Самого молодого звали отец Тушет, он недавно приехал из Канады и выглядел утомленным, осунувшимся. Он совершенно шалел от потока непонятных чиньянджийских слов. Африканец, Симон, поставил мой чемодан в уголок и стал подавать на стол. Отец де Восс тихонько присел к столу: он наблюдал и слушал. От его высокой фигуры веяло мягкой властностью. Он был приветлив, но одновременно несколько отстранен. Улыбался задумчиво и печально.
Я же думал о том, какими белыми виделись мне их сутаны издали и какими запыленными, испачканными и рваными оказались они вблизи.
Отмывая руки над кухонной раковиной, я глянул в зеркало и узнал себя с трудом: волосы и кожа в саже, обгоревший нос, усталые, налитые кровью глаза. Брат Пит усадил меня и принялся угощать. Симон приготовил бобы, зелень и орехи, поджарил кукурузу, к этому еще прилагалась копченая лепешка, которую местные называют nsima. Это их национальное блюдо.

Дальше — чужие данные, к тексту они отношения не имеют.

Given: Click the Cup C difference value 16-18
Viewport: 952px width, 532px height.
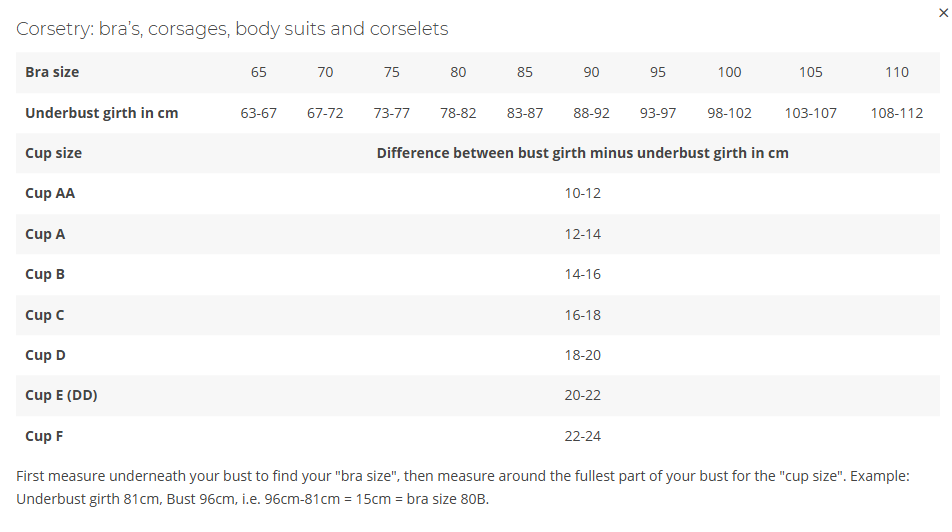Looking at the screenshot, I should pyautogui.click(x=582, y=315).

Брат Пит расспрашивал меня о поезде. Он тоже изредка ездил на нем — на рынок в Балаку.
— Всегда сажусь во второй класс, — сказал он. — Хоть словом есть с кем перекинуться.
— Вы ведь родом из Голландии? — сказал я по-чиньянджийски.
— Pepani! Простите! — разгорячился он. — В Амстердаме шум и грохот! Трамваи! Толпы народа! В ушах звенит! Chinthunthumira! Misala!..
— Там земля дрожит, — пояснил Симон. — Сумасшедший дом.
— …Простите. Я живу здесь в мире и тишине. — И брат Пит повторил африканское слово mtendere.
Ему было семьдесят три года, и в отпуск в Голландию он ездил последний раз в 1951 году.
— Когда же вы перебрались в Африку?
— Давным-давно. — Точнее, он сказал za kale, то есть «в древности». — Приплыл в Джубу из Каира. Да-да! И пил нильскую воду!